● **The task**
In the material below, the required lines run from the one containing "For every named target in this 1366×768" through the one containing "chicky run (242, 1044)". Copy those lines exactly, ends included, and nothing else.

§ §

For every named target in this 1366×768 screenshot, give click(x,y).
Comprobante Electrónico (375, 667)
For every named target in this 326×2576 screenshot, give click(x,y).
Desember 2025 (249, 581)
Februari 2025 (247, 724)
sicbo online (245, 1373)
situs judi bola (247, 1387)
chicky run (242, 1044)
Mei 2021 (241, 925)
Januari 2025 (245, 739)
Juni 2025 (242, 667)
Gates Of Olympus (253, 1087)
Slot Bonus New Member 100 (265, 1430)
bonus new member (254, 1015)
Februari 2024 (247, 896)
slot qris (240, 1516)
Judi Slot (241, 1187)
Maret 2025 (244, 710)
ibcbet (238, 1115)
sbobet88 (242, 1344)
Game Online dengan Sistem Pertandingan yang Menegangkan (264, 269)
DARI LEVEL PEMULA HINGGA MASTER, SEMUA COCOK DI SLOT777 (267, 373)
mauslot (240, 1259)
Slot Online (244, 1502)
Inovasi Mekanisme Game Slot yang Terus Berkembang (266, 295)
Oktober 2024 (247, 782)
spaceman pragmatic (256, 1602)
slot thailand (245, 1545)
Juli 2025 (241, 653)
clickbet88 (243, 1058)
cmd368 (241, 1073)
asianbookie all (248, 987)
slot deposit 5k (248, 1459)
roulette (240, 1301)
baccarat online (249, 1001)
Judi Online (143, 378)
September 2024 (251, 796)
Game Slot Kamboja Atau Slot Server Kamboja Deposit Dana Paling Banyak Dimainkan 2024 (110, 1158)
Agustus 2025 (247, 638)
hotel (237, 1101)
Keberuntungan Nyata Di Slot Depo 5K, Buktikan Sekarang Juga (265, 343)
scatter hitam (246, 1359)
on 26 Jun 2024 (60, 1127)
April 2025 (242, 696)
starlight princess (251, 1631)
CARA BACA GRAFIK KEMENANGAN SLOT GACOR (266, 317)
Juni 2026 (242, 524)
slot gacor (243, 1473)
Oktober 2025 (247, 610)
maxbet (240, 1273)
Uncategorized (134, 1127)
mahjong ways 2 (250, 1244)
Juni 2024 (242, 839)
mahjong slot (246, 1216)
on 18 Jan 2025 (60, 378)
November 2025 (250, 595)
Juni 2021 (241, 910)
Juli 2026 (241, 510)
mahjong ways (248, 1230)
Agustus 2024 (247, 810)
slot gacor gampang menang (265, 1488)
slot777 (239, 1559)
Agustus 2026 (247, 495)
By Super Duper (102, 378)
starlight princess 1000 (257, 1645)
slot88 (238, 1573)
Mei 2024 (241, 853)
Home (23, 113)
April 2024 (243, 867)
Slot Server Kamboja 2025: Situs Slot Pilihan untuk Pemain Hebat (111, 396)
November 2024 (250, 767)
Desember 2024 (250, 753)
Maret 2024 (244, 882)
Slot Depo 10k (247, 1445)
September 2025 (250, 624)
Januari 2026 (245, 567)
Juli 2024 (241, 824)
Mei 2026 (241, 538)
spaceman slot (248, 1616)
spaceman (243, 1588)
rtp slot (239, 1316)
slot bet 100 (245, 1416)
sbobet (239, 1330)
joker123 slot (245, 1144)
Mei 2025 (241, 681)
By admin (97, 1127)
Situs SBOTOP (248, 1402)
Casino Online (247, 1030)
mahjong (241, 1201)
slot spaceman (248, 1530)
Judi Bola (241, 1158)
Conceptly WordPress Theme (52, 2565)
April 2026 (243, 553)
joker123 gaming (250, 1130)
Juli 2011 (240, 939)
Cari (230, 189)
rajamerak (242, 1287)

§ §

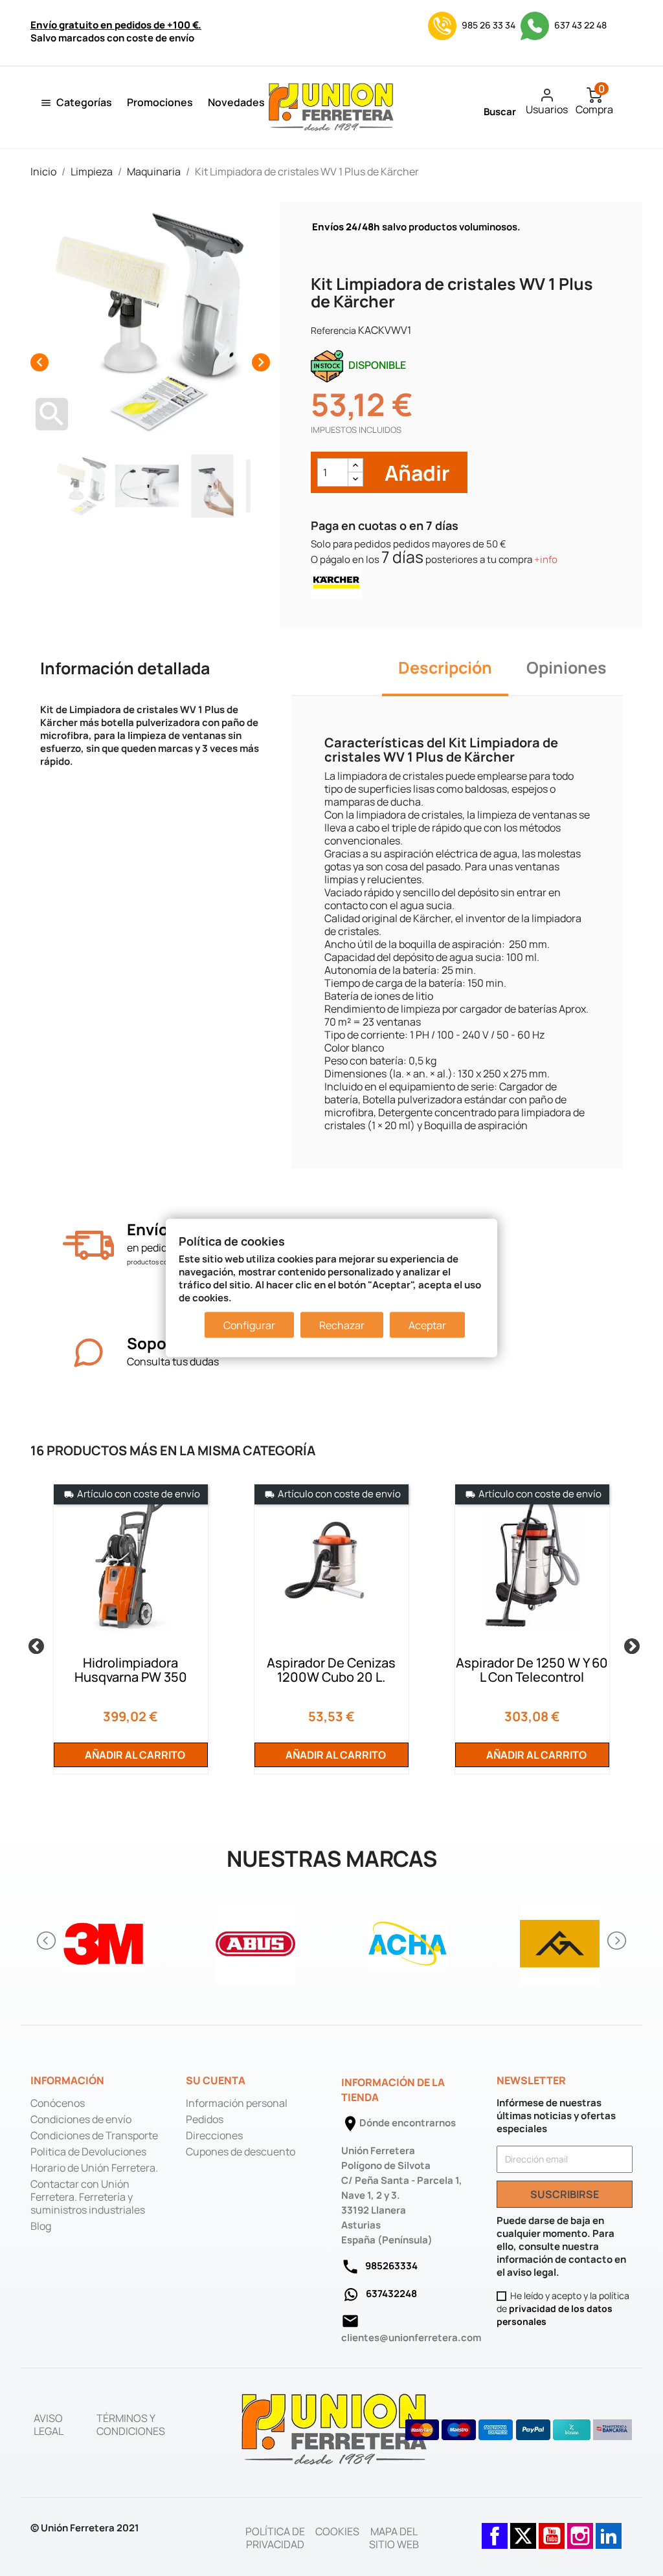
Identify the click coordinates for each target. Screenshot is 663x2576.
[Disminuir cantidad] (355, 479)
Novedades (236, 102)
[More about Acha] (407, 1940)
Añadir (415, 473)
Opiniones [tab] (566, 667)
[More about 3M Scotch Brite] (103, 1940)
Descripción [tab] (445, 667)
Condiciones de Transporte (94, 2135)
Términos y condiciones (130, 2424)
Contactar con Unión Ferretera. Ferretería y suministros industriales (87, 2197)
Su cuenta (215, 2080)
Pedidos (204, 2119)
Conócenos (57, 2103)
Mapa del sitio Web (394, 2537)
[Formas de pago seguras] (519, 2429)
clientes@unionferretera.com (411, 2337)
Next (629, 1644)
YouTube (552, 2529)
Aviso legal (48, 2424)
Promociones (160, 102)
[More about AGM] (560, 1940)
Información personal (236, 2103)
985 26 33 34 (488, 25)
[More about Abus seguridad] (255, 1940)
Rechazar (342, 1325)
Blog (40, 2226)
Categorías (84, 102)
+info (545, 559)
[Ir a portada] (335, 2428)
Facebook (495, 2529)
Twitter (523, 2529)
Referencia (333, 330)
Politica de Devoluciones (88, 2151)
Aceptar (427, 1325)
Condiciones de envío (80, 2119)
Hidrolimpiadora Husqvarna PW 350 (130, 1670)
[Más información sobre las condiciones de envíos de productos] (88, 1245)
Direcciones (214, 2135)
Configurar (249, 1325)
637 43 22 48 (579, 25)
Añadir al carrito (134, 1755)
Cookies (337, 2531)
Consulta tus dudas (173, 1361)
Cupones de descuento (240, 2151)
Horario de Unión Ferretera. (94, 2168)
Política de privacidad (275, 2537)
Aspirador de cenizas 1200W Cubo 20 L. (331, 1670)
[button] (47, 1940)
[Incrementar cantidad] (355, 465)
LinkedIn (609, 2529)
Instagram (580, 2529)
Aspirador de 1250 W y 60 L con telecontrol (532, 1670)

§ §

● **Answer to the problem**
For every named target in this 1366×768 screenshot, give click(x,y).
Comprobante Electrónico (375, 667)
For every named target in this 326×2576 screenshot, give click(x,y).
Desember 2025 (249, 581)
Februari 2025 (247, 724)
sicbo online (245, 1373)
situs judi bola (247, 1387)
chicky run (242, 1044)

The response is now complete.